▶ **TEXTE ÉTUDIÉ**:
Si on doit admettre qu’un syndicat est dans l’obligation de défendre chacun de ses membres, il ne doit pas inciter les plus irresponsables d’entre eux à se lancer dans des procédures douteuses, voire frivoles. On pourrait croire que la CSN cherche à encourager une minorité des travailleurs de la santé qu’elle représente à continuer à poser un risque indu à des patients qui n’ont pas choisi de se retrouver à l’hôpital, alors que la quatrième vague d’une grave pandémie s’annonce, propulsée par un variant beaucoup plus contagieux que les précédents.
En vertu de la Loi sur la santé publique, le gouvernement, dans l’urgence sanitaire, peut imposer la vaccination à ses citoyens pour contrer une épidémie. Il doit cependant se conformer aux chartes des droits : la vaccination obligatoire est une atteinte importante à des droits fondamentaux, comme le droit à l’intégrité physique et le droit de refuser un traitement médical. Mais ces droits individuels ne sont pas absolus et doivent être conciliés avec le droit d’autrui à la vie. La Charte des droits et libertés de la personne prévoit en effet que les libertés et droits fondamentaux s’exercent dans le respect « de l’ordre public et du bien-être général des citoyens du Québec », ce qui s’applique en l’espèce.

▶ **DONNÉES EXTRAITES**:
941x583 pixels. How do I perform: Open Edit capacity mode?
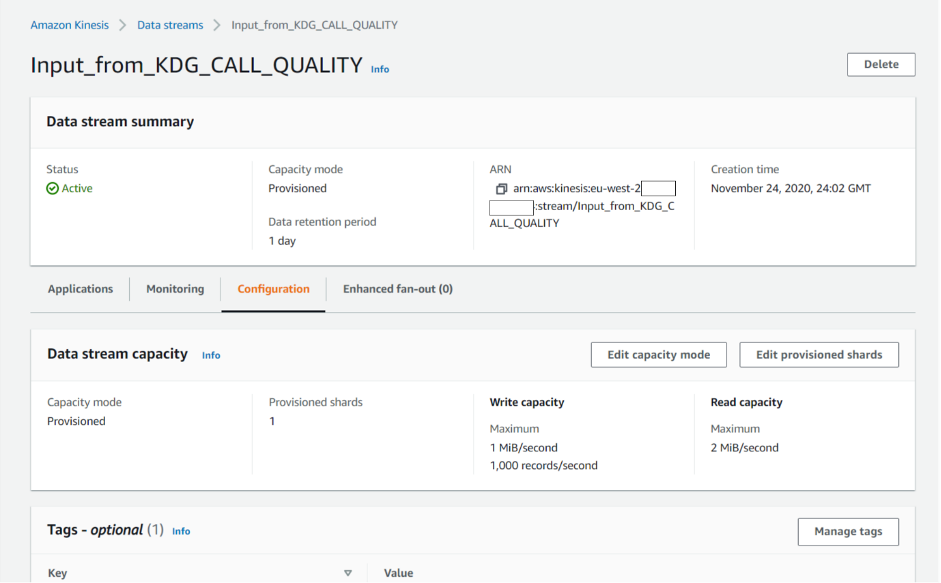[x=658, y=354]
...
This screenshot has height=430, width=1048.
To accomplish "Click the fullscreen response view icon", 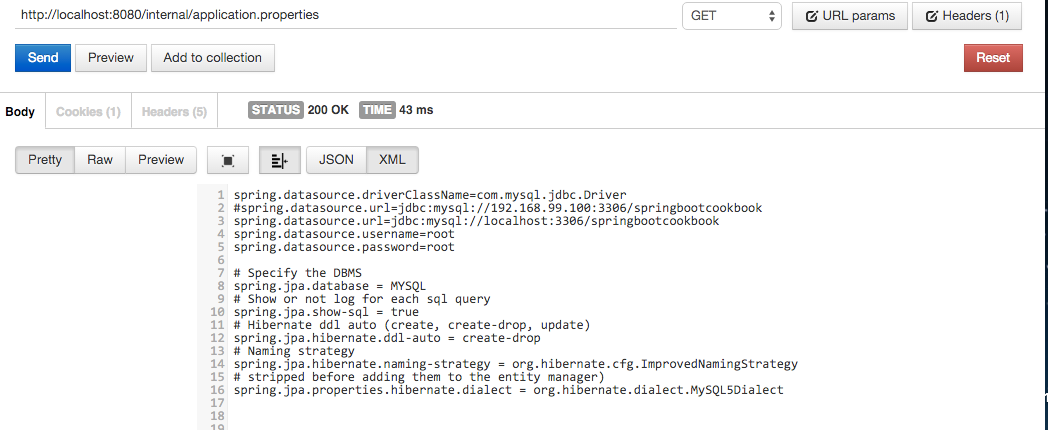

▶ **TRAVAIL À FAIRE**:
1 > Relevez tous les droits que le texte étudié nomme expressément.
2 > Les affirmations suivantes concordent-elles avec le texte étudié ? Répondez par oui ou par non et citez les mots du texte qui tranchent.
(a) Les droits individuels y sont présentés comme absolus.
(b) La quatrième vague est décrite comme poussée par un variant plus contagieux que les précédents.
(c) Le gouvernement peut imposer la vaccination sans avoir à respecter les chartes des droits.

▶ **CORRIGÉ DE L'EXERCICE**:
1 >
- le droit à l'intégrité physique
- le droit de refuser un traitement médical
- le droit d'autrui à la vie

2 >
(a) Non : « Mais ces droits individuels ne sont pas absolus »
(b) Oui : « propulsée par un variant beaucoup plus contagieux que les précédents »
(c) Non : « Il doit cependant se conformer aux chartes des droits »